A video posted on X showed a boat speeding through the water before being hit and bursting into flames.

Thursday’s strike brings the total number of people killed in U.S. military boat strikes to at least 211 since the Trump administration launched the campaign in early September 2025.

President Donald Trump has characterized the operations as a necessary military escalation against criminal organizations moving drugs into the United States. “We are in armed conflict with the cartels,” Trump said earlier this year. “We are going to destroy them.”

The administration has framed the campaign as a response to the fentanyl crisis, which has killed tens of thousands of Americans annually. Trump officials argue that disrupting smuggling networks at sea reduces the flow of narcotics before they reach U.S. soil.

Senate Armed Services Committee members on Thursday sent a letter to the Pentagon demanding the release of “unedited video” of the strikes, according to sources familiar with the request. Lawmakers have pressed the Defense Department repeatedly in recent months for more transparency about the operations.

The strikes have drawn scrutiny from Democratic lawmakers and military legal scholars who have questioned both the legality of targeting vessels on the open ocean and the effectiveness of the campaign. Critics have noted that fentanyl is typically trafficked overland from Mexico, not by sea, and that the military has provided little evidence the targeted vessels were actually carrying drugs.

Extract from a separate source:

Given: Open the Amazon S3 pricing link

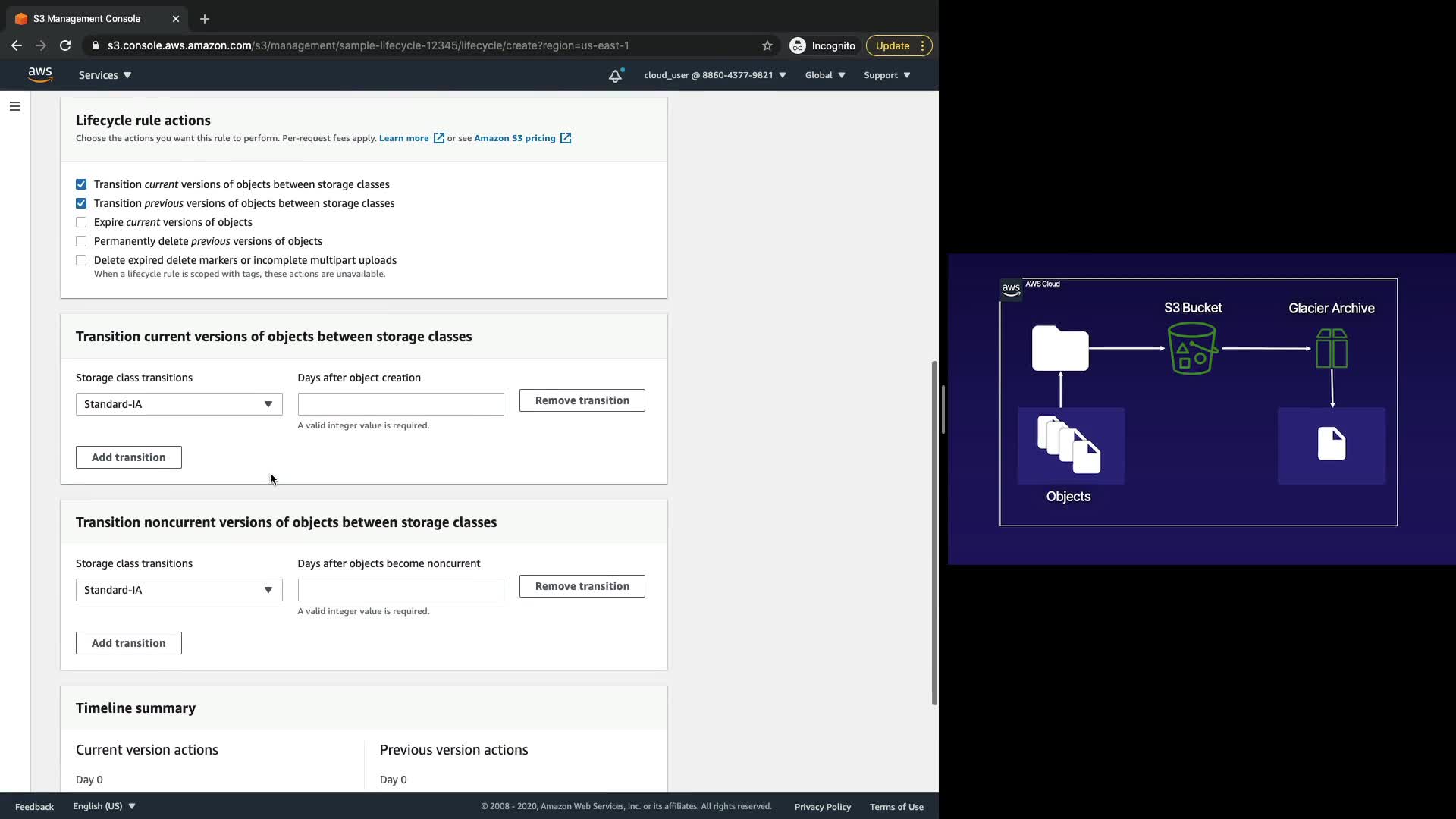Looking at the screenshot, I should pos(515,138).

U.S. Southern Command stated in each case that targeted vessels were traveling along established smuggling routes, but the military has not released documentary evidence of drugs aboard most of the boats struck.

The Pentagon’s inspector general announced in May it would review whether the military followed an established targeting framework, known as the six-phase Joint Targeting Cycle, in carrying out the strikes. The IG said the review is focused on procedural compliance, not the legal basis for the campaign itself.

One earlier incident drew particular concern from lawmakers. In that case, two men survived an initial strike that killed nine others. The survivors were clinging to wreckage when the vessel was hit a second time, killing them. The White House defended the follow-up strike, saying it was carried out “in self-defense” to ensure the destruction of the vessel and was consistent with the laws of armed conflict. Several military legal scholars disputed that justification.